Junger is no utopian prophet, urging suburbanites to shed their worldly possessions and return to the land. “I think we’re definitely stuck with modern society,” he acknowledges. “I don’t know how you would get rid of the car, for example, which is one of the things that makes our society so dissipated. If you can work 50 miles away from where you live, you’re not going to have very strong connections to your community. You spend most of your time someplace else. We’re not going to burn down the suburbs, we’re not going to get rid of the car, we’re not going to restructure society.”
Somewhat depressingly, Junger doesn’t see any obvious way of bringing the benefits of tribal society to modern suburban life. “Safety and stability really don’t bring out the most sterling human qualities. Hardship and danger do,” he says. “That’s why people like war movies. It’s not because they like war. It’s because in war, people act extremely well with each other, and we like seeing that. We like seeing courage and generosity and altruism. Those are human stories that have kept human society glued together for hundreds of thousands of years, and we like having those bedtime stories told to us because they reassure us. Can you have that sort of altruism for your neighbors in a peaceful suburb, where everybody has plenty of food, and there’s plenty of water bursting out of the sprinkler to keep the grass green? No, you’re not going to see it. You can’t have it all. I don’t think you can have it all.”
What, then, to do? If strong social connections are essential to human happiness, and if modern life makes it less necessary and more difficult to forge these sorts of bonds, then are we all just doomed to be depressed loners with really nice electronics?

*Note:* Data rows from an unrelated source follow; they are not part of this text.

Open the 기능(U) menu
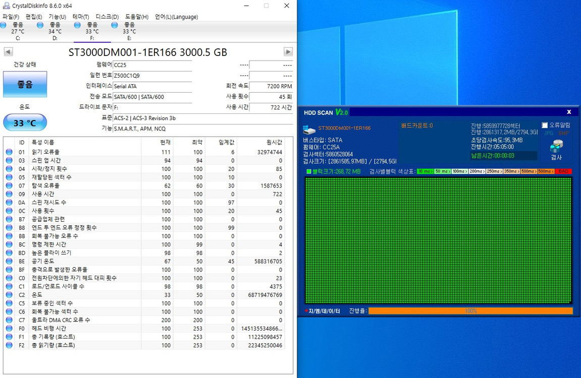This screenshot has width=581, height=378. [57, 17]
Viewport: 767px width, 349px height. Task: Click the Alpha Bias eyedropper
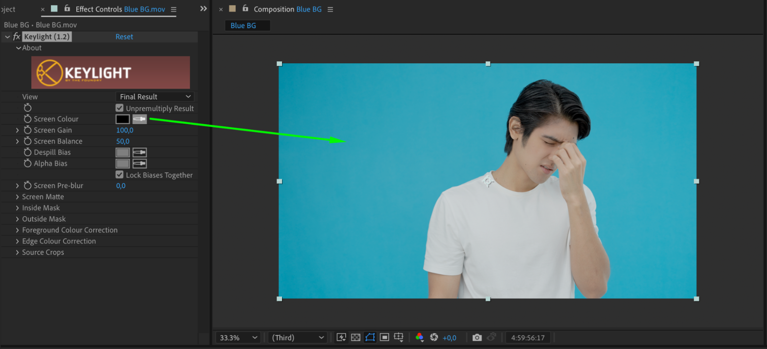(x=139, y=164)
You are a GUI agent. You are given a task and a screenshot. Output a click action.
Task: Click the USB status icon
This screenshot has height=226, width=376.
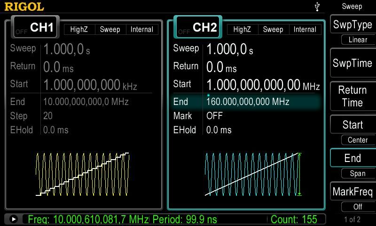[318, 7]
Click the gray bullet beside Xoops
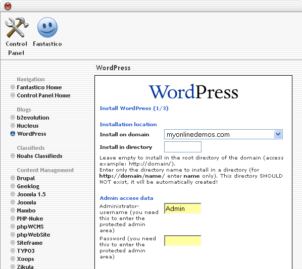Viewport: 302px width, 269px height. click(x=13, y=259)
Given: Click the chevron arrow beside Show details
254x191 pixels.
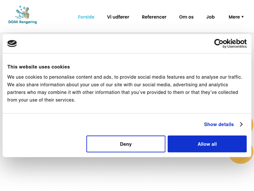Looking at the screenshot, I should click(x=241, y=125).
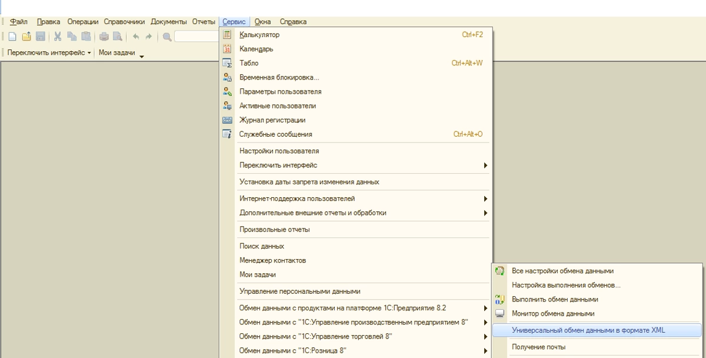Click the Журнал регистрации icon
Screen dimensions: 706x358
coord(227,120)
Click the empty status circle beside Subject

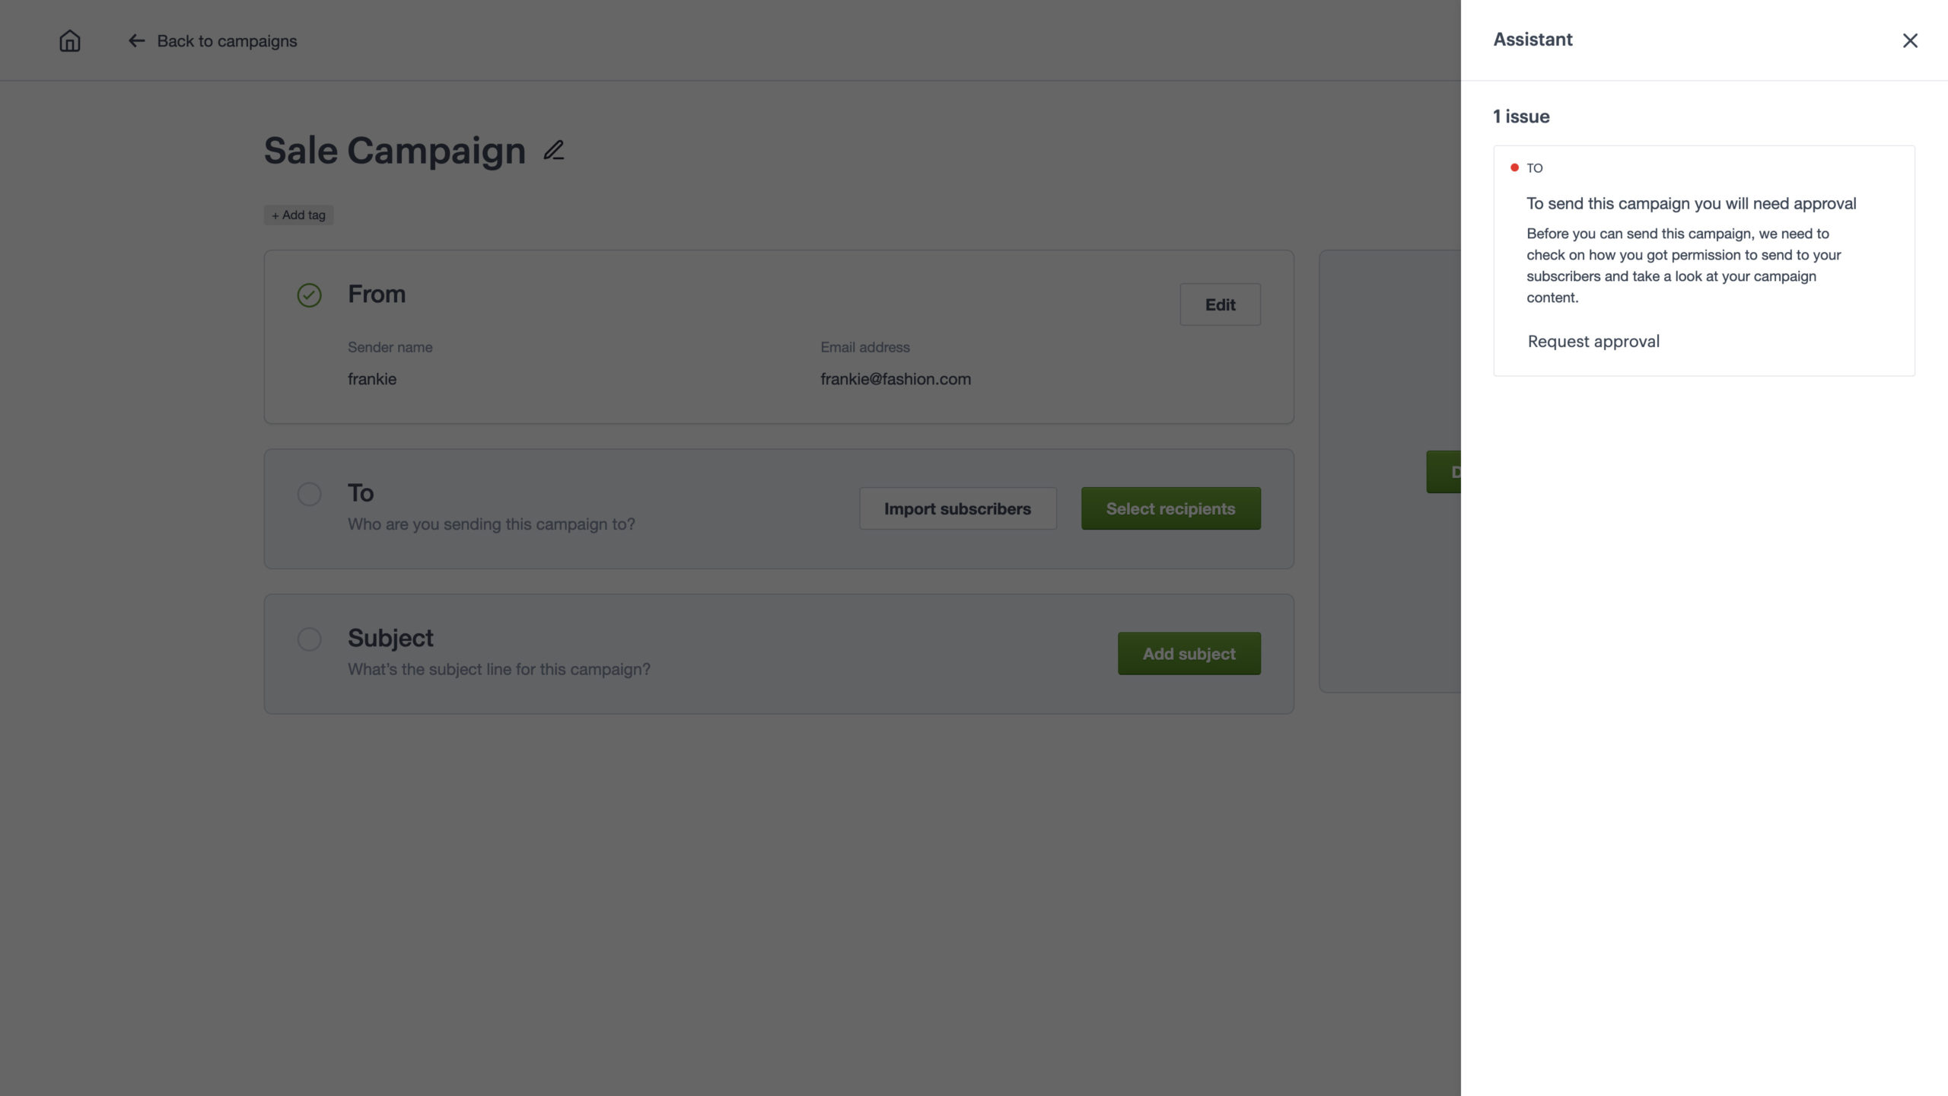coord(309,639)
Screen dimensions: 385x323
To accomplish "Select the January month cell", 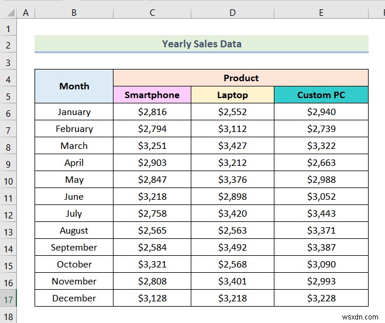I will click(74, 112).
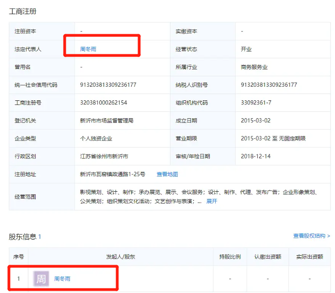Click the establishment date 2015-03-02
This screenshot has height=293, width=335.
pos(256,120)
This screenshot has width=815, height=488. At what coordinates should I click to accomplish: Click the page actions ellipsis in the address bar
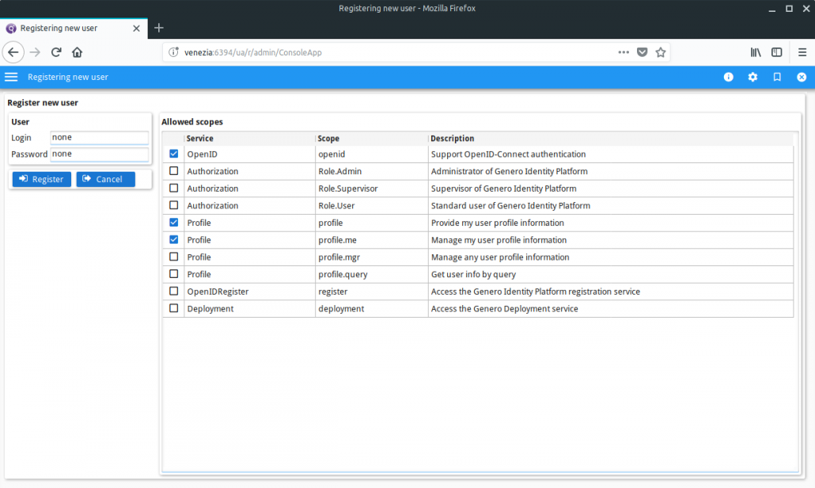point(624,51)
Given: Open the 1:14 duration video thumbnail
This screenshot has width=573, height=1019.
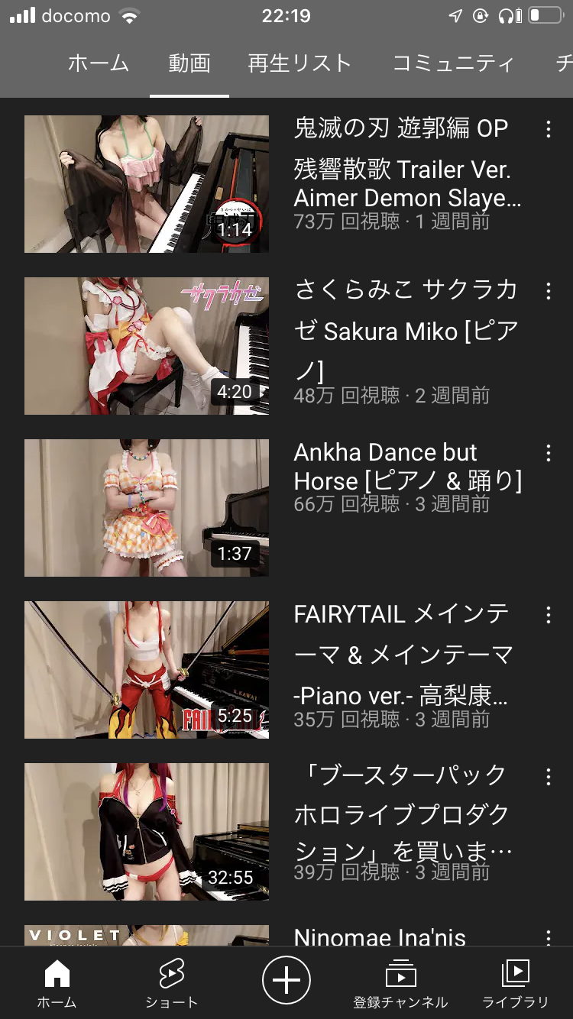Looking at the screenshot, I should tap(147, 184).
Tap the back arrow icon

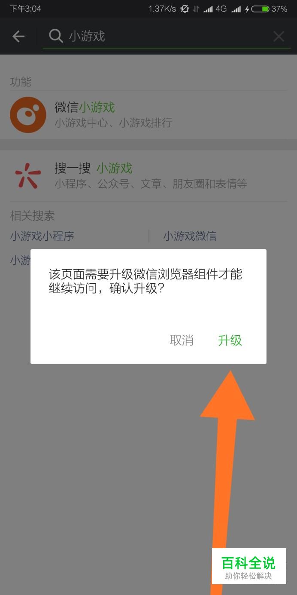click(x=18, y=37)
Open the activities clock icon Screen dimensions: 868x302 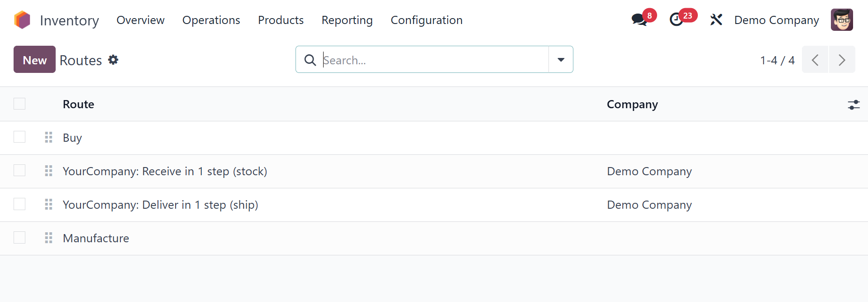(677, 20)
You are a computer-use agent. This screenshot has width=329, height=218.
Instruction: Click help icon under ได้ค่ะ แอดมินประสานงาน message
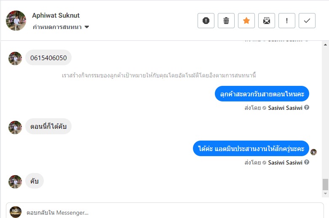click(307, 162)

Maybe not quite. While Tribe is more diagnostic than prescriptive, Junger has some ideas about how we might at least mitigate the worst of our anti-social tendencies. For starters, he says, we should work to ensure that those who cause active harm to society are punished (he’s particularly scandalized that no bankers went to jail for the activities that triggered the Great Recession). It’s also important, he says, for political dialogue to be reframed. “People are sometimes saying that the other political party isn’t just of a different opinion, but they are actually un-American, that they are actually the enemies of America,” Junger points out. “That is not communal thinking. It is antithetical to any kind of union, and it’s extremely toxic.”
More broadly, Junger says, we need to harness our tribal instincts in a way that allows us to work together (he suggests that national service might be a way to spur on this attitude), rather than seeing the country as a huge “us-versus-them” battle.
“The human inclination to see things in terms of in-groups or out-groups—the question isn’t whether that’s good or bad. It just is,” Junger says. “It’s our evolution. But in the modern context, can we take that trait—that human trait—and adapt it so that we see an entire nation as an in-group?”
“Your tribe could be any size,” he adds. “You could make it 320 million if you want. But if we are going to live in a nation like this, we had better work on changing our mentality, so that our definition of ‘tribe’ and our definition of ‘nation’ are virtually the same.”